## QUOTED TEXT
Ya Arret also brought to the Gambia the
legendary drummer Aly Gaye of Senegal who was the godfather of wollof drumming
in the 1950’s and 60’s in the sub region. Although, she favored drummer was
Batch Samba Nying, the father of Nyaw Nying, Sira Beyay Nying, Late Alhagi
Nying, Pa Nying and family. Batch affectingly known as the drummer of the
Congress Party while the other master drummer in Banjul Malick Mbenga who was
the drummer of the United Party under Pierre Njie. 


They were the two Masters
wollof drummers of the Gambia in the early 50’s and 60’s. There was only one
Tama Drummer in the scene that time and that was Dodou Mboob, the father of
Percussionist Musa Mboob.AlY Gaye
was brough to Gambia to celebrate the much anticipated election victory of
Jahumpa against Pierre Njie which Jahumpa lost.

Ya Arret
was an accomplished organizer of political rallies for IM Garba Jahumpa’s
Gambia Muslim Congress Party. She explored all avenues of protest including
public demonstrations and strikes. Her political enterprise proved immensely
successful and later in life she used her enormous influence to support
charitable goodwill and gesture in the field of education, art and health which
she provided to anyone in need . People come from Basse to Banjul in search of
Ya Arret’s goodwill and she would stand up for anyone who is unjustly treated
and your eyes are red. She would wipe your tears, cloth you and feed you,
embrace you until you are fit to go.

## SUPPLIED ENTRIES

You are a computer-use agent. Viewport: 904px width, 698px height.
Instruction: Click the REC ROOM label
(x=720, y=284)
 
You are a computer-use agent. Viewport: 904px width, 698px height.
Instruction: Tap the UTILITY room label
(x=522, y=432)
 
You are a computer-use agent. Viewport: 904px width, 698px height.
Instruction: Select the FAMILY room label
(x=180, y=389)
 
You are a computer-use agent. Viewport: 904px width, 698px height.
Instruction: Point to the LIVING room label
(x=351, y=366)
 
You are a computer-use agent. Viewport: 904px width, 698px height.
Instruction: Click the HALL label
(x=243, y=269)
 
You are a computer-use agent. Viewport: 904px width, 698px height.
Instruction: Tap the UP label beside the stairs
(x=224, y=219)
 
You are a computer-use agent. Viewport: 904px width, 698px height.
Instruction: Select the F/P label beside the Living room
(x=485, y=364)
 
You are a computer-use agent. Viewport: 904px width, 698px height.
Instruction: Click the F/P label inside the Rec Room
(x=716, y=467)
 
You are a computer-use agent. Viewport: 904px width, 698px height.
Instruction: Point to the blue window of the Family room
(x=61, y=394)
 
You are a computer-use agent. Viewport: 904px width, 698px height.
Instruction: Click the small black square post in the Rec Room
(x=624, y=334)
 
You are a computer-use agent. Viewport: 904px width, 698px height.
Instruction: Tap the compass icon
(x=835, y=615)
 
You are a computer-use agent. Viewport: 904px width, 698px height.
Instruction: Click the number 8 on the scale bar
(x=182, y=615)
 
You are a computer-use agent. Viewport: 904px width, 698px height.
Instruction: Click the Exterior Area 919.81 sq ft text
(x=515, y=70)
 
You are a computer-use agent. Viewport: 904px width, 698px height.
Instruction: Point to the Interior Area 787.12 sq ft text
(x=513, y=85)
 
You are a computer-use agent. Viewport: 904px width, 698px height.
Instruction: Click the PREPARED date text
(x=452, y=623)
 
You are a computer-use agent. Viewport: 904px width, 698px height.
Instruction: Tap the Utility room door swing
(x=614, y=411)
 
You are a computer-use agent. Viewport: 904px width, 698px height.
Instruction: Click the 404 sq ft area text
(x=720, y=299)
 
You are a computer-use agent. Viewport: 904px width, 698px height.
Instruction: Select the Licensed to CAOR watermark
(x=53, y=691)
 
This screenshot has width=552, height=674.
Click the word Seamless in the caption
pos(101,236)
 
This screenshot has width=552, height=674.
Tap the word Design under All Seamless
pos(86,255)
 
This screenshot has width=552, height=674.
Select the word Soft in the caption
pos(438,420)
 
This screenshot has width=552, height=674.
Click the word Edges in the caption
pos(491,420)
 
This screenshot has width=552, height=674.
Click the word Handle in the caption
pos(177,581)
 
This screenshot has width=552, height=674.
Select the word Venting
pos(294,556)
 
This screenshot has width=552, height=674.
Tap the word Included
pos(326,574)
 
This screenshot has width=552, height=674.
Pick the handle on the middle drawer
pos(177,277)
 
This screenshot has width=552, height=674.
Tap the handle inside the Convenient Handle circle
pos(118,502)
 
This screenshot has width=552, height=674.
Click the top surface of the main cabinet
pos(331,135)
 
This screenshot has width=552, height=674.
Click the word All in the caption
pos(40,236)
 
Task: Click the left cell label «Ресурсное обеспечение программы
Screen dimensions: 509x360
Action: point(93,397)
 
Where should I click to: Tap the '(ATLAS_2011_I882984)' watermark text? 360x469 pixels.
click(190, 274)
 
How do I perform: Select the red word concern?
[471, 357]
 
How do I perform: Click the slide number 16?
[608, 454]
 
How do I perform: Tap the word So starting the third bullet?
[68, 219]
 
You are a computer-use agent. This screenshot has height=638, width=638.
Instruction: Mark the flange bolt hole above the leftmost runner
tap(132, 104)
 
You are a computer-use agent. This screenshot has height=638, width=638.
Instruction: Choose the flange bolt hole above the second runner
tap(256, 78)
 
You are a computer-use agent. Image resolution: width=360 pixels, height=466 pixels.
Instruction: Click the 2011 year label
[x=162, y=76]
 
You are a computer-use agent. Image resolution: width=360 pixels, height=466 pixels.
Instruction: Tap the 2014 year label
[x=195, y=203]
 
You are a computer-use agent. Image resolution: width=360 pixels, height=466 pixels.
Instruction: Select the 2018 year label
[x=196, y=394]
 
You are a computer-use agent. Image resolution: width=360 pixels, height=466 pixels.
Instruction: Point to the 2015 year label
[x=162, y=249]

==

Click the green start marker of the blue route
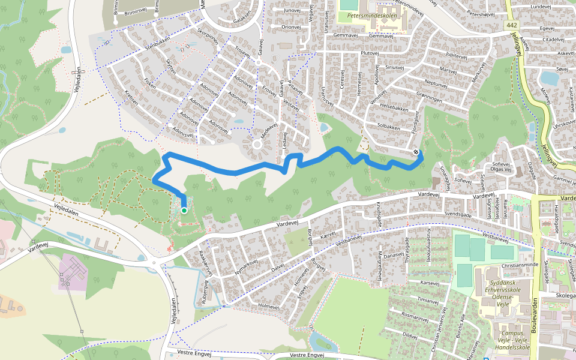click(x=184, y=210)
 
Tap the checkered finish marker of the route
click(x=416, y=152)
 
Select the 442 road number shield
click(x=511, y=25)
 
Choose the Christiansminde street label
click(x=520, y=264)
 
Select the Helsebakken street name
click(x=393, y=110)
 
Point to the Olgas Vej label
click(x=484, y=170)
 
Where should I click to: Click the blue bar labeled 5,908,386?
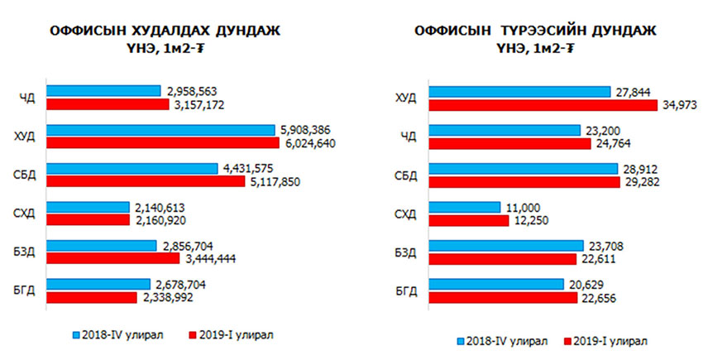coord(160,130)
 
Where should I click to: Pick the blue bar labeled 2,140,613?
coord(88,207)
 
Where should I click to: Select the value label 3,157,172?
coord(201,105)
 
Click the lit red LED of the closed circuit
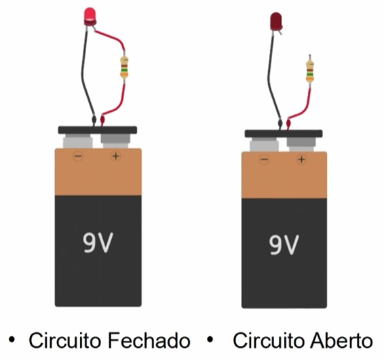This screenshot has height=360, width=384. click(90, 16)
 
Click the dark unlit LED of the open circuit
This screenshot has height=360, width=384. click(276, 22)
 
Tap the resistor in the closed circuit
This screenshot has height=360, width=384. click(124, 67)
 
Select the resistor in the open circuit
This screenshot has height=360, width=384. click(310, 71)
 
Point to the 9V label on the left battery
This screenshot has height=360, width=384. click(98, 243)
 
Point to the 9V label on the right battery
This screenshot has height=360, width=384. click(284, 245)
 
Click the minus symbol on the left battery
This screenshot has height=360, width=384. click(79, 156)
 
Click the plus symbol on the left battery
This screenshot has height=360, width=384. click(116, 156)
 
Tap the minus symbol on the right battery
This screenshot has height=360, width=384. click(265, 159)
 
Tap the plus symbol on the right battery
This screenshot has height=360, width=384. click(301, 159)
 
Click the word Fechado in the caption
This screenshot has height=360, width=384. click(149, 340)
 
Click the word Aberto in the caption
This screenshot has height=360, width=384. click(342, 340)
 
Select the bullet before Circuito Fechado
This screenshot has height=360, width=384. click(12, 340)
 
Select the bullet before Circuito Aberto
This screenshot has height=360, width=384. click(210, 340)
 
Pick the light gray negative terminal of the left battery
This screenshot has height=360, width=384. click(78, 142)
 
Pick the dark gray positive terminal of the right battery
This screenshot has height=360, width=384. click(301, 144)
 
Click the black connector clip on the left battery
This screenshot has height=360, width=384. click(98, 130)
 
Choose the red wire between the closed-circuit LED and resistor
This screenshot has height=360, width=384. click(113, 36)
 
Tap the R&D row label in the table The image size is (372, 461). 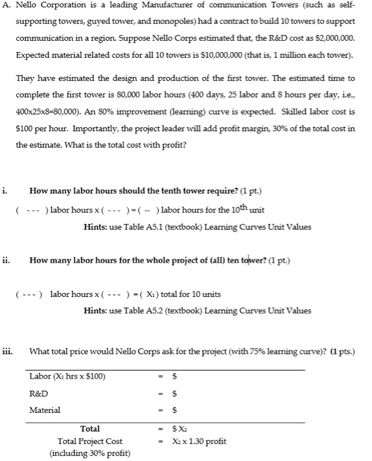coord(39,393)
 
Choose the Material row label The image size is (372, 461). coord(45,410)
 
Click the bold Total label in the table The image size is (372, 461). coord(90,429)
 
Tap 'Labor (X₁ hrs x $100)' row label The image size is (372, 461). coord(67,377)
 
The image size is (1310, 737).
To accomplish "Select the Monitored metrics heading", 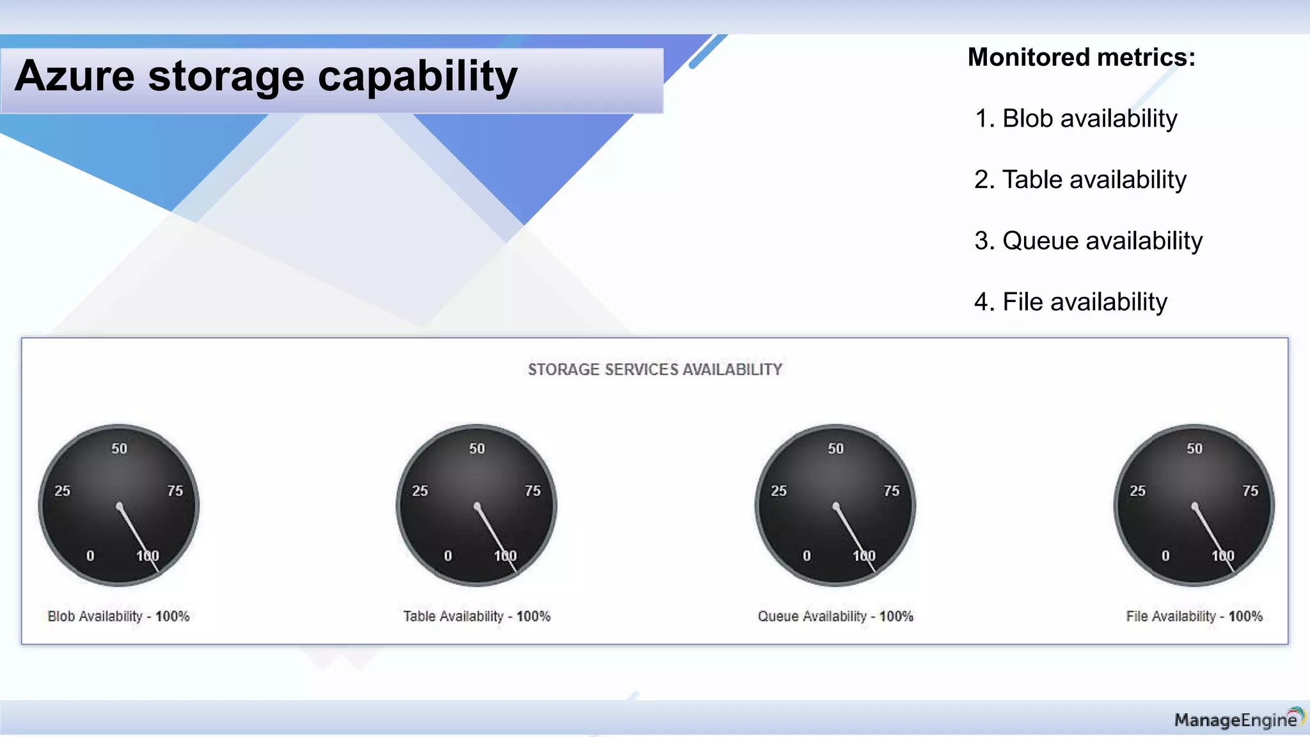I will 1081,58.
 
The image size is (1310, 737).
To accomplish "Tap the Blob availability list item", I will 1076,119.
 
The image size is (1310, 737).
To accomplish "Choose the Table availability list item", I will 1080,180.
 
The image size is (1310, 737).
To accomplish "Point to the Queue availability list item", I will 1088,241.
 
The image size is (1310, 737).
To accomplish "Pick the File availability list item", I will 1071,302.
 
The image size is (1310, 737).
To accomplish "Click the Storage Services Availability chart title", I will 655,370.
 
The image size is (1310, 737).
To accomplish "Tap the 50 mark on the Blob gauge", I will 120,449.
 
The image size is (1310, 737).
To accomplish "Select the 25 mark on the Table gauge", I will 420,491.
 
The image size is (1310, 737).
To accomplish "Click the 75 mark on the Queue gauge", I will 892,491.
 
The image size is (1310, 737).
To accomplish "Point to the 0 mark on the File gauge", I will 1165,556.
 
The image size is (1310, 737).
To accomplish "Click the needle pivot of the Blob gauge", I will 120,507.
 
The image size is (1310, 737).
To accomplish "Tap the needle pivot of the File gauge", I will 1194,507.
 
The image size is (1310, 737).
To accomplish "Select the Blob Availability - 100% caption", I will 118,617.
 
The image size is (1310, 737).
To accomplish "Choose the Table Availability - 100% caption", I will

...

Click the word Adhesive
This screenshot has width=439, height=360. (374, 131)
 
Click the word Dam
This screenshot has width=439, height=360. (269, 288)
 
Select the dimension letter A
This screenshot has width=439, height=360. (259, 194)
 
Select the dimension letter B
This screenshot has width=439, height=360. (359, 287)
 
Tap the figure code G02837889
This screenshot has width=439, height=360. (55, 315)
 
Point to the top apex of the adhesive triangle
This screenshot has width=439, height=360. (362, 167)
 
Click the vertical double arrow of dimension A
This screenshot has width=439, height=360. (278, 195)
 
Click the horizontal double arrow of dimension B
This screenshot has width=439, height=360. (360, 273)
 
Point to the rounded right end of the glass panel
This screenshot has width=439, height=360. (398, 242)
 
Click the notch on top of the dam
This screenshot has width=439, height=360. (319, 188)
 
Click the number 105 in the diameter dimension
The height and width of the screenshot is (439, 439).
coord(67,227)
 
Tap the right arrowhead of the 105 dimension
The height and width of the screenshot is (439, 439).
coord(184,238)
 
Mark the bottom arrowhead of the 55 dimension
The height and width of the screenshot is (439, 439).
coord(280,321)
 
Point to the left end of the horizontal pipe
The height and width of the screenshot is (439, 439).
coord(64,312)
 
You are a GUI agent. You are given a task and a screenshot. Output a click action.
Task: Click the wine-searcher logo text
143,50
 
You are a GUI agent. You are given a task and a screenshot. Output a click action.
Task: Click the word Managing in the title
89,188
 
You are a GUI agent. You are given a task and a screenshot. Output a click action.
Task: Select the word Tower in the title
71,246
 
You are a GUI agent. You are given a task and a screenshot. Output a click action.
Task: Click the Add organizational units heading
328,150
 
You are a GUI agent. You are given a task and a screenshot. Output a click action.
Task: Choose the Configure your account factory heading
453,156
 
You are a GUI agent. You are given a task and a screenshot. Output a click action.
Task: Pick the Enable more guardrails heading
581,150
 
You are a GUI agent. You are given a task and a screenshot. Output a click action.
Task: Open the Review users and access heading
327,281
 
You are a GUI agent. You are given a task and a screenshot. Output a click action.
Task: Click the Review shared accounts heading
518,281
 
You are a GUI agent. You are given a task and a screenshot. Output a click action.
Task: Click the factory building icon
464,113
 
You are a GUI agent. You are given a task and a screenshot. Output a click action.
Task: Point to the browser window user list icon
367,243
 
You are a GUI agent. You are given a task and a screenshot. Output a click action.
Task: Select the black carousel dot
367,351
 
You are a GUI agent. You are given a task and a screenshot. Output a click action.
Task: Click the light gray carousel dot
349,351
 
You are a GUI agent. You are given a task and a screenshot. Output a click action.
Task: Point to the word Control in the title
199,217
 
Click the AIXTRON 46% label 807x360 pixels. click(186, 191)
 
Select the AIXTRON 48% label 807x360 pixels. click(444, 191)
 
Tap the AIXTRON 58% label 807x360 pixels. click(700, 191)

## EXERCISE SET
A - Summarize the passage about Ya Arret in two sentences.
B - Set down the part of the passage about Ya Arret between "Ya Arret also" and "under Pierre Njie.", inclusive.
The records are not needed for anything here.

## IN RESPONSE
A - Ya Arret brought the legendary Senegalese drummer Aly Gaye to the Gambia, and the passage names the master wollof drummers and the one tama drummer of the Gambia in the 1950s and 60s. She organized political rallies for IM Garba Jahumpa's Gambia Muslim Congress Party and later used her great influence to support charitable work in education, art and health for anyone in need.

B -
Ya Arret also brought to the Gambia the
legendary drummer Aly Gaye of Senegal who was the godfather of wollof drumming
in the 1950’s and 60’s in the sub region. Although, she favored drummer was
Batch Samba Nying, the father of Nyaw Nying, Sira Beyay Nying, Late Alhagi
Nying, Pa Nying and family. Batch affectingly known as the drummer of the
Congress Party while the other master drummer in Banjul Malick Mbenga who was
the drummer of the United Party under Pierre Njie.